Qu’est devenue l’expertise de l’Agence nationale de sécurité sanitaire de l’alimentation, de l’environnement et du travail (Anses) sur les plantes issues des nouvelles techniques génomiques (NGT) – ou « nouveaux OGM » ? Le rapport d’experts supervisé par l’agence a été finalisé, le 11 décembre 2023, et l’avis formel de l’Anses, fondé sur ce rapport, a été signé, le 22 janvier, par son directeur général, Benoît Vallet, et immédiatement transmis au gouvernement. L’Anses avait prévu de publier le rapport et l’avis au début de février – de source proche du dossier, la publication a été bloquée sur « pression politique ».

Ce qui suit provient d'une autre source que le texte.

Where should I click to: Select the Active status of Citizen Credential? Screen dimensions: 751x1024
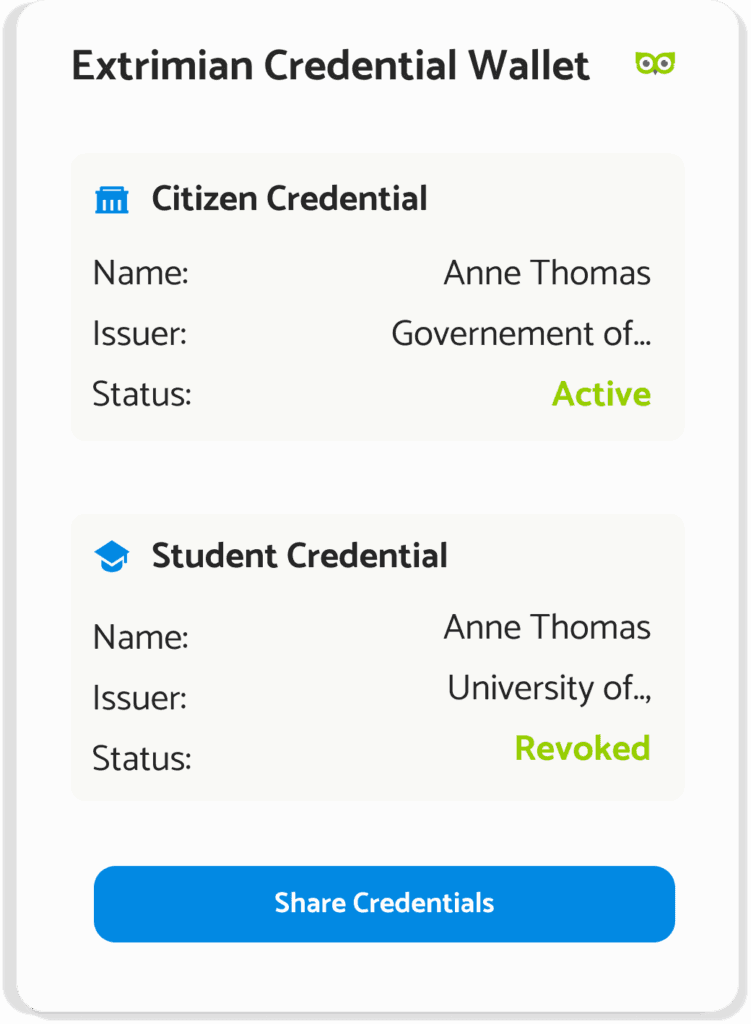click(601, 394)

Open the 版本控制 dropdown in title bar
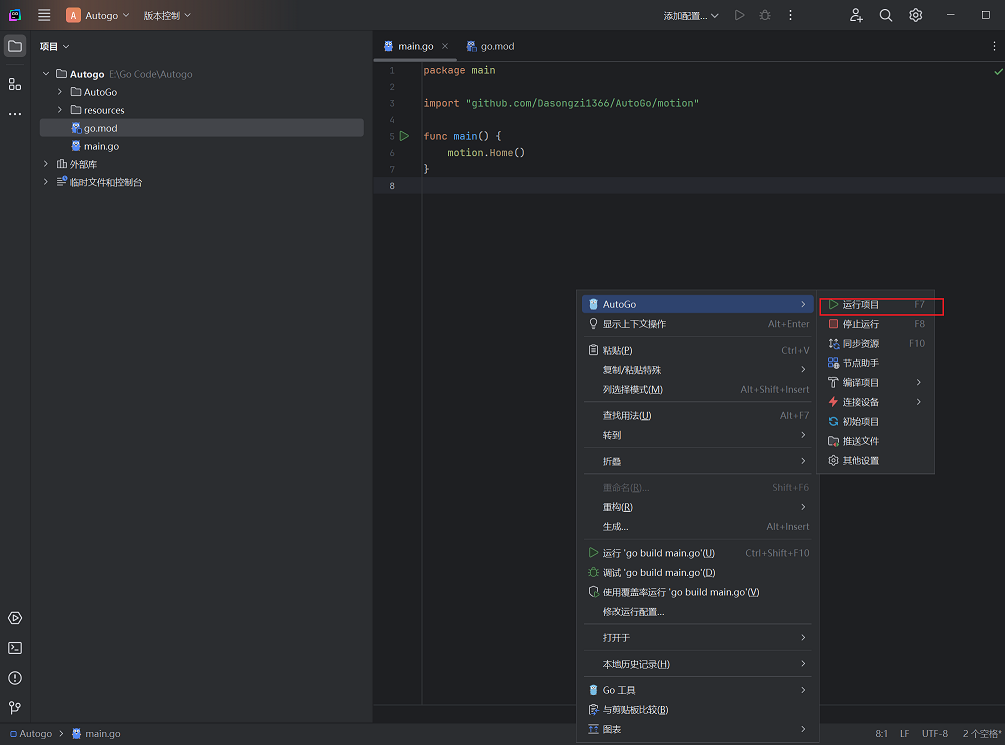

La date était importante : l’expertise de l’agence devait éclairer le choix des eurodéputés, qui ont voté, le 7 février, pour ouvrir la voie sous conditions à ces « nouveaux OGM » en Europe. En dépit de ce vote, le projet de la Commission européenne d’assouplir la réglementation est aujourd’hui encalminé faute d’accord entre les Etats membres, renvoyé à la prochaine mandature. Mardi 5 mars, l’Anses n’avait toujours rien rendu public, ne donne pas d’explication à ces atermoiements, ne fait aucun commentaire et assure que tout sera publié prochainement.
L’avis de l’Anses, que Le Monde a pu consulter, est en opposition frontale avec la position défendue sur le sujet par la France à Bruxelles ainsi qu’avec la position majoritairement exprimée par les eurodéputés Renew au Parlement européen. Celle-ci était de dispenser certaines plantes NGT, portant moins de vingt modifications génétiques et répondant à des objectifs de durabilité, d’évaluation des risques pour la santé et l’environnement, de traçabilité et d’étiquetage.
400 applications commerciales passées en revue
A l’inverse, l’Anses plaide pour une évaluation des risques pour la santé et l’environnement de ces nouvelles plantes, au cas par cas. Elle juge aussi « importante » la mise en place d’un plan de suivi après chaque mise sur le marché, tant sur les impacts environnementaux de ces « nouveaux OGM » que sur leurs effets socio-économiques.
Cet avis endosse et synthétise sur une trentaine de pages les conclusions et recommandations majeures des experts formulées dans un rapport complet, auquel Le Monde n’a pas eu accès. L’expertise a été lancée en janvier 2021, sur saisine des ministères de la transition écologique et de l’agriculture. Trois comités d’experts spécialisés de l’Anses ont supervisé l’expertise conduite par une vingtaine de scientifiques des organismes publics de recherche ou des universités. Ces derniers se sont attachés à évaluer la nécessité et les modalités de l’évaluation des risques sanitaires et environnementaux des plantes NGT mais aussi leurs impacts possibles sur les filières agricoles et les acteurs économiques.